The following article is based on Scott Grundstad's presentation at the 2017 Dealership Minds Summit. To watch the presentation, click here.
How long is too long to hold onto a piece of used piece of farm machinery? This is a subjective question based on a dealership’s tolerance, patience and playbook for remarketing used equipment, says Scott Grundstad, director of sales for new and used equipment at Plains Ag in Williston, N.D.
Whether a larger dealership group or a single store, he and other used equipment managers acknowledge the need to implement and evolve a timeline based on market conditions. For one dealer, evaluating used inventory in 6 month periods has helped salespeople prioritize and price used equipment accordingly.
The first 6 months is primarily an observational period — price comparing to other similar models on the market. But moving into the 6-12 month and 12-18 month periods increases the urgency to sell the used equipment and after 18 months, the dealership will send it to auction.
A Canadian dealer color codes the timeline of used machinery for each salesperson and compiles the database in a spreadsheet. There is no color attached to the first 12 months, but 12-24 is “yellow” and anything older than 2 years is “red.”
This creates regular awareness for each salesperson as to the volume of aged inventory they have brought in on trade. In addition, the dealership distributes spreadsheets to each salesperson, breaking out their individual used sales performance in thirds.
Those in the top third are “green,” meaning they are keeping their aged inventory to a minimum, followed by a “yellow” group (moderate volume) and then a “red” category for those with the oldest volume of used equipment. The Canadian dealer notes that this method has effectively created some “peer pressure” motivation among the sales team to effectively market and sell their used equipment.

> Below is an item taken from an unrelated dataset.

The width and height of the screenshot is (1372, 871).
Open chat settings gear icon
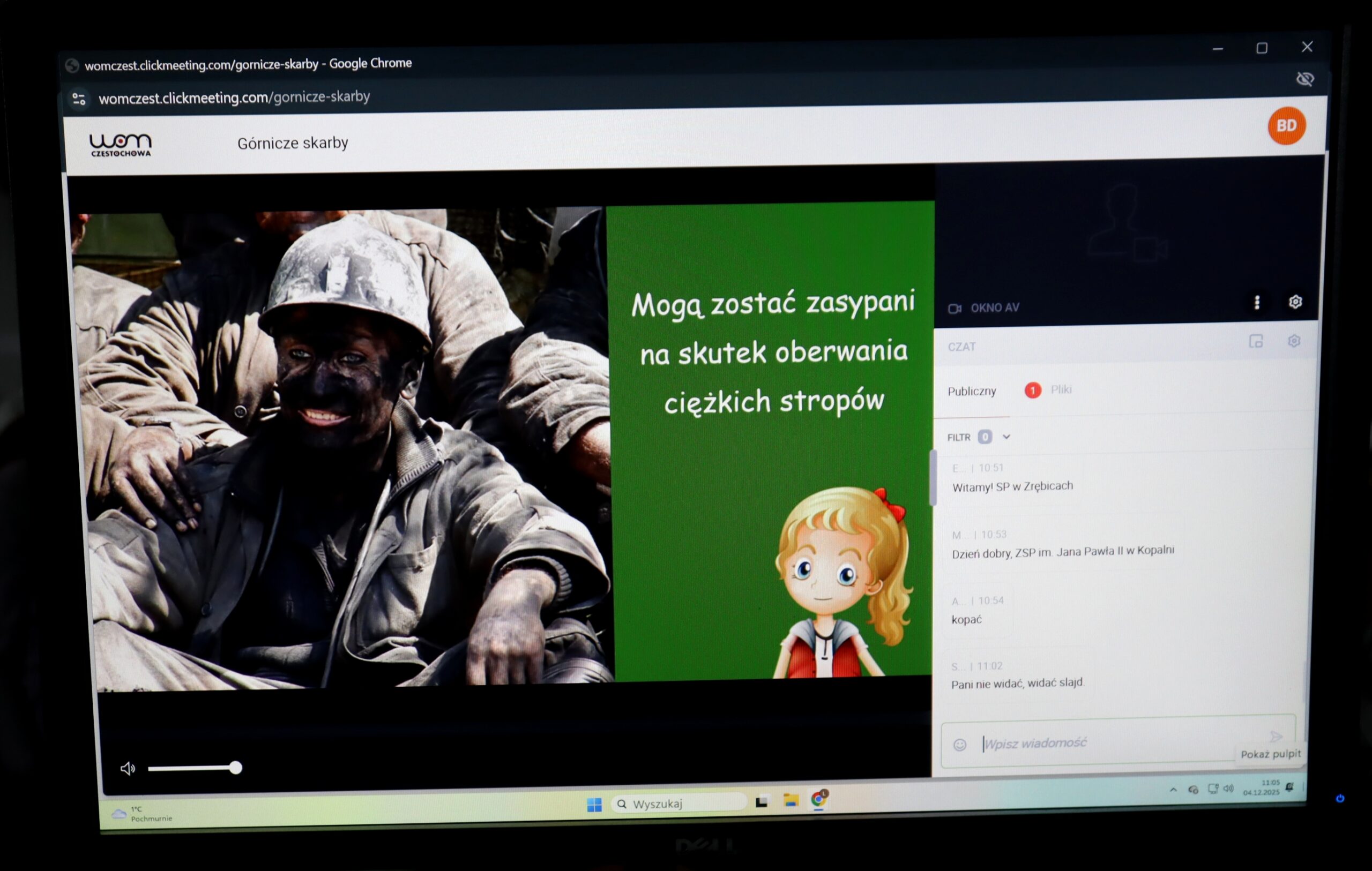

Another dealer takes the approach of looking at used inventory on a quarterly basis. This allows the dealership to make price adjustments based on the seasonality of equipment.
He suggests keeping in mind the time of year a piece of used equipment comes in on trade and start the timeline for how long it is on the lot accordingly. If a planter comes in on the tail end of spring, it’s likely not going to generate much customer interest for several months.
Commission incentives can be a motivational tool for salespeople to prioritize selling older machinery, but they aren’t always effective. One dealer cites a 6-week spring promotion he ran, offering a an air miles bonus for the top performing used equipment salesperson, but the program gained little traction with employees.
However, other dealers have had success with “negative commission” programs, penalizing salespeople for having aged inventory. One dealer notes that after 365 days, he sends used equipment to auction and salespeople get a 3% commission penalty and also lose 20% on the sale of the piece of equipment at auction.
The dealer adds this policy covers all of the dealership’s equipment from large ag machinery to “a $500 lawnmower.”
While a silver bullet method to setting a hard expiration date for used machinery is difficult, Grundstad says 12 months is often a good benchmark to abide by because dealers never want to celebrate the anniversary of equipment on their lot.
“There are several factors that play into an expiration date including seasonality and evaluating the value of the equipment,” Grundstad says. “But the main takeaway is that dealers need to have a plan and work that plan to get their used inventory where they want it.”